A recent data breach exposed sensitive information including social security numbers for billions of people globally, potentially leading to a significant increase in identity theft and cybercrimes. Here's what you need to know, and what you should do about it.
Massive data break leaks billions of Social Security numbers
The USDoD hacking group breached National Public Data (NPD), a data broker offering personal information for background checks. This is not an ordinary data breach.
Over 2.7 billion records were stolen, with an unparalleled amount of information.
The breach compromised 2.7 billion records, including:
- Names
- Addresses
- Birth dates
- Social Security numbers
- Phone numbers
Teresa Murray, Consumer Watchdog Director for PIRG, finds this breach more concerning than prior incidents due to the data's volume and sensitivity.
"If this in fact is pretty much the whole dossier on all of us, it certainly is much more concerning [than prior breaches], Murray explained to the Los Angeles Times. "And if people weren't taking precautions in the past, which they should have been doing, this should be a five-alarm wake-up call for them."
Despite the severity of the breach, National Public Data has yet to issue formal notifications to affected individuals. The company has claimed to have purged the entire database of personal entries, opting to delete non-public personal information.
However, it's unclear if this action is sufficient to mitigate the risks the breach poses.
Risks and implications
The leaked information is a goldmine for cybercriminals, providing nearly all the data to commit identity theft. With Social Security numbers, birth dates, and addresses, criminals can create fraudulent accounts, apply for loans, and manipulate existing accounts.
Although the breach lacks email addresses and driver's license photos, the missing data can be supplemented with information from previous breaches.
The fallout from such a breach can be catastrophic. Identity theft can lead to significant financial loss, damage to credit scores, and a lengthy recovery process for victims.
Moreover, the ease with which this data can be weaponized highlights the pressing need for heightened security measures.
For example, a specific threat associated with the exposed data is the risk of a SIM swap attack. In a SIM swap attack, cybercriminals use stolen personal information to convince your mobile carrier to transfer your phone number to a new SIM card.
Once they have your number, they can intercept SMS-based two-factor authentication codes and gain access to your accounts.

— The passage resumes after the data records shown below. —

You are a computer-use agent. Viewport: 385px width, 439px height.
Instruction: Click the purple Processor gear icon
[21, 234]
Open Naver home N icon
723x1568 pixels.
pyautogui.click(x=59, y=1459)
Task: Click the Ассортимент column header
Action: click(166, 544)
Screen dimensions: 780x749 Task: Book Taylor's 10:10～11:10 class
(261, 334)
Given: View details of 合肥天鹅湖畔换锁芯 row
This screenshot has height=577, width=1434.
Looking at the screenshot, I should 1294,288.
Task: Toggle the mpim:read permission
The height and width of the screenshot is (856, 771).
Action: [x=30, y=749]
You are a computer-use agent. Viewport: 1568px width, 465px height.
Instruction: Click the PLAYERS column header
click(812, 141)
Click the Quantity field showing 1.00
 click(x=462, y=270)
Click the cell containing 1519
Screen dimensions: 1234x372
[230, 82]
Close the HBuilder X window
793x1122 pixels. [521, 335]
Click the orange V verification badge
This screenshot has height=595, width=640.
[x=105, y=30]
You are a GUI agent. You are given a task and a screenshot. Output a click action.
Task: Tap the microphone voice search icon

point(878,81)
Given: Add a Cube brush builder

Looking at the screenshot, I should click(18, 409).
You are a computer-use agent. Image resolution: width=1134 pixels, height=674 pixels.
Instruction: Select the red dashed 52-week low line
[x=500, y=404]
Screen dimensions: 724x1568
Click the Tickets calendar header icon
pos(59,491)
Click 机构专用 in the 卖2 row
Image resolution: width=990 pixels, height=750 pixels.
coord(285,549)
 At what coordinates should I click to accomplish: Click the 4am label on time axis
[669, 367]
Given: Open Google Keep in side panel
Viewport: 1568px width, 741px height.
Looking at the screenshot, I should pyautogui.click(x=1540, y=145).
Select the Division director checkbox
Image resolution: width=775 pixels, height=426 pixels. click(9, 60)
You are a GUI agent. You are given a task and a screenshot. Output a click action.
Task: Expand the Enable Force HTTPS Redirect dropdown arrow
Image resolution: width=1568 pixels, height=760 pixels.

Given the detailed personal information leaked in this breach, the likelihood of such attacks increases significantly.
Urgent steps to protect yourself
Protecting yourself from SIM swap attacks involves setting up a PIN or passcode with your mobile carrier and being alert to unusual activity, like sudden loss of service.
Next, placing a credit freeze at the three major credit bureaus in the US prevents criminals from opening new accounts in your name. It's free and restricts access to your credit report.
A security key that works with iPhones
Monitoring your accounts is also crucial. Identity theft protection services can watch your accounts and scan the dark web for compromised personal information. While these services often cost money, companies that experience data breaches sometimes offer them to affected customers for free.
Strengthen your passwords with unique, strong ones. Consider using a password manager. Enable two-factor authentication (2FA) with codes from an authenticator app or a hardware security key. Such a code makes it nearly impossible for attackers to breach your iCloud account, even armed with your password and a faked SIM.
A security key is a physical device you insert into your computer or connect to your smartphone. Unlike codes sent via SMS or apps, security keys are immune to phishing attacks because they only work with registered websites.
What makes security keys particularly effective is their immunity to phishing attacks. Traditional two-factor authentication methods, like SMS codes, can be intercepted by attackers posing as legitimate services -- like in a SIM swap attack.
However, security keys are different. They are bound to the specific websites you register them with, meaning they won't work on fraudulent sites that try to mimic legitimate ones.
Even if a hacker manages to steal your password, they won't be able to access your account without the physical key.
By implementing measures like credit freezes, strong passwords, two-factor authentication, and using security keys, you can significantly reduce your risk of becoming a victim.
Stay vigilant, keep your security practices up to date, and remember that in the digital world, your best defense is always being one step ahead of potential attackers. Taking these precautions today can save you from potential headaches and financial losses in the future.